§ What is asked: Can you retype every one of the entries below word for word, keeping each line as it appears?

§ Source records:
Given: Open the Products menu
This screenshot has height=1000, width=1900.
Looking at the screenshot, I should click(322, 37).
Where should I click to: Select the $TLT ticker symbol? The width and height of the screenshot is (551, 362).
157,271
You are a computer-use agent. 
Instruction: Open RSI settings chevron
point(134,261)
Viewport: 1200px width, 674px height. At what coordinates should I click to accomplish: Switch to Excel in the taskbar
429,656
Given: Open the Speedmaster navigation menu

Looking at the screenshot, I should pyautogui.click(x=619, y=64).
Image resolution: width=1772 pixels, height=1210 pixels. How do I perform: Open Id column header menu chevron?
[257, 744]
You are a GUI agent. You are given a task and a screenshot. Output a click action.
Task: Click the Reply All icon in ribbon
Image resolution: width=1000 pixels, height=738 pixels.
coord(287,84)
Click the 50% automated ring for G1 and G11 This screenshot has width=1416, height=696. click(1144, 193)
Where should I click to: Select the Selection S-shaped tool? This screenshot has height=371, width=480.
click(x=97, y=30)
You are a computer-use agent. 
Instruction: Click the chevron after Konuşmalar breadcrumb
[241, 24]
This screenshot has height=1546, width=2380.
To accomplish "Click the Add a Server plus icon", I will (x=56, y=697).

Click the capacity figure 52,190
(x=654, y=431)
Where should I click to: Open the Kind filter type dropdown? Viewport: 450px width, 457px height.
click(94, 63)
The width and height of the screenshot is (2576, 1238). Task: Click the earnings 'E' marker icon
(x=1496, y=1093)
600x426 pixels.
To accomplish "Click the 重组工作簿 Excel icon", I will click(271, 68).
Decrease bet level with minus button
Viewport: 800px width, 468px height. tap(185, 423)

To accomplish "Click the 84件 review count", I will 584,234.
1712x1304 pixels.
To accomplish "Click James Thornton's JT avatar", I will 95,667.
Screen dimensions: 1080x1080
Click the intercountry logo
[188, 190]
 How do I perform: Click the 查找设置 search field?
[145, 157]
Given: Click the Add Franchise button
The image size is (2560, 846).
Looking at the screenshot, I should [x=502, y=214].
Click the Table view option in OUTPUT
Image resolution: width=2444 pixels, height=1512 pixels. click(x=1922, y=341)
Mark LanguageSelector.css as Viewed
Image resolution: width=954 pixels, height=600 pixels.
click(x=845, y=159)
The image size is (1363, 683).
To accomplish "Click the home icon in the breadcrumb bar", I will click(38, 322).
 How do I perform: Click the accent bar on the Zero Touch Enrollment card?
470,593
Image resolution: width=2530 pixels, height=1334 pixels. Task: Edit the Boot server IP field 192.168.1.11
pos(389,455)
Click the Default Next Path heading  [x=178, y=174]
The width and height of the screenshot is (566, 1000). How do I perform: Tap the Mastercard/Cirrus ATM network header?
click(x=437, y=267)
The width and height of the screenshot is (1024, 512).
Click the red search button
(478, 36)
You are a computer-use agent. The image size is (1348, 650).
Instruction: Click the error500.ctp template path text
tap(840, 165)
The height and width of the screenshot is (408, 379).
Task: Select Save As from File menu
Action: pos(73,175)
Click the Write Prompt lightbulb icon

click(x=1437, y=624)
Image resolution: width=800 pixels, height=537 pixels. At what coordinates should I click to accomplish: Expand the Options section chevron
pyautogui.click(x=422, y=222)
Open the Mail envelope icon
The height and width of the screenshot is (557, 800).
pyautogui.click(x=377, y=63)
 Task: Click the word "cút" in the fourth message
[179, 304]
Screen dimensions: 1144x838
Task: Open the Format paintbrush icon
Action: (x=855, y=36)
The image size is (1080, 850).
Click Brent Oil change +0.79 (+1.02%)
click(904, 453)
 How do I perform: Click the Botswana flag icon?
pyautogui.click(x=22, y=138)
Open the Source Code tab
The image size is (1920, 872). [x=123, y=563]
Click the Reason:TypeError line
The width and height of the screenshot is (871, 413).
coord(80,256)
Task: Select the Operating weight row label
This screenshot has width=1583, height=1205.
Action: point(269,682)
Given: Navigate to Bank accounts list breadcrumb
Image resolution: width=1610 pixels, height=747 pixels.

§ Task solution:
Given: Open the Products menu
This screenshot has height=1000, width=1900.
Looking at the screenshot, I should click(322, 37).
Where should I click to: Select the $TLT ticker symbol? The width and height of the screenshot is (551, 362).
157,271
You are a computer-use agent. 
Instruction: Open RSI settings chevron
point(134,261)
Viewport: 1200px width, 674px height. At what coordinates should I click to accomplish: Switch to Excel in the taskbar
429,656
Given: Open the Speedmaster navigation menu

Looking at the screenshot, I should pyautogui.click(x=619, y=64).
Image resolution: width=1772 pixels, height=1210 pixels. How do I perform: Open Id column header menu chevron?
[257, 744]
You are a GUI agent. You are given a task and a screenshot. Output a click action.
Task: Click the Reply All icon in ribbon
Image resolution: width=1000 pixels, height=738 pixels.
coord(287,84)
Click the 50% automated ring for G1 and G11 This screenshot has width=1416, height=696. click(1144, 193)
Where should I click to: Select the Selection S-shaped tool? This screenshot has height=371, width=480.
click(x=97, y=30)
You are a computer-use agent. 
Instruction: Click the chevron after Konuşmalar breadcrumb
[241, 24]
This screenshot has height=1546, width=2380.
To accomplish "Click the Add a Server plus icon", I will (x=56, y=697).

Click the capacity figure 52,190
(x=654, y=431)
Where should I click to: Open the Kind filter type dropdown? Viewport: 450px width, 457px height.
click(94, 63)
The width and height of the screenshot is (2576, 1238). Task: Click the earnings 'E' marker icon
(x=1496, y=1093)
600x426 pixels.
To accomplish "Click the 重组工作簿 Excel icon", I will click(271, 68).
Decrease bet level with minus button
Viewport: 800px width, 468px height. tap(185, 423)

To accomplish "Click the 84件 review count", I will 584,234.
1712x1304 pixels.
To accomplish "Click James Thornton's JT avatar", I will 95,667.
Screen dimensions: 1080x1080
Click the intercountry logo
[188, 190]
 How do I perform: Click the 查找设置 search field?
[145, 157]
Given: Click the Add Franchise button
The image size is (2560, 846).
Looking at the screenshot, I should [x=502, y=214].
Click the Table view option in OUTPUT
Image resolution: width=2444 pixels, height=1512 pixels. click(x=1922, y=341)
Mark LanguageSelector.css as Viewed
Image resolution: width=954 pixels, height=600 pixels.
click(x=845, y=159)
The image size is (1363, 683).
To accomplish "Click the home icon in the breadcrumb bar", I will click(38, 322).
 How do I perform: Click the accent bar on the Zero Touch Enrollment card?
470,593
Image resolution: width=2530 pixels, height=1334 pixels. Task: Edit the Boot server IP field 192.168.1.11
pos(389,455)
Click the Default Next Path heading  [x=178, y=174]
The width and height of the screenshot is (566, 1000). How do I perform: Tap the Mastercard/Cirrus ATM network header?
click(x=437, y=267)
The width and height of the screenshot is (1024, 512).
Click the red search button
(478, 36)
You are a computer-use agent. The image size is (1348, 650).
Instruction: Click the error500.ctp template path text
tap(840, 165)
The height and width of the screenshot is (408, 379).
Task: Select Save As from File menu
Action: pos(73,175)
Click the Write Prompt lightbulb icon

click(x=1437, y=624)
Image resolution: width=800 pixels, height=537 pixels. At what coordinates should I click to accomplish: Expand the Options section chevron
pyautogui.click(x=422, y=222)
Open the Mail envelope icon
The height and width of the screenshot is (557, 800).
pyautogui.click(x=377, y=63)
 Task: Click the word "cút" in the fourth message
[179, 304]
Screen dimensions: 1144x838
Task: Open the Format paintbrush icon
Action: (x=855, y=36)
The image size is (1080, 850).
Click Brent Oil change +0.79 (+1.02%)
click(904, 453)
 How do I perform: Click the Botswana flag icon?
pyautogui.click(x=22, y=138)
Open the Source Code tab
The image size is (1920, 872). [x=123, y=563]
Click the Reason:TypeError line
The width and height of the screenshot is (871, 413).
coord(80,256)
Task: Select the Operating weight row label
This screenshot has width=1583, height=1205.
Action: point(269,682)
Given: Navigate to Bank accounts list breadcrumb
Image resolution: width=1610 pixels, height=747 pixels.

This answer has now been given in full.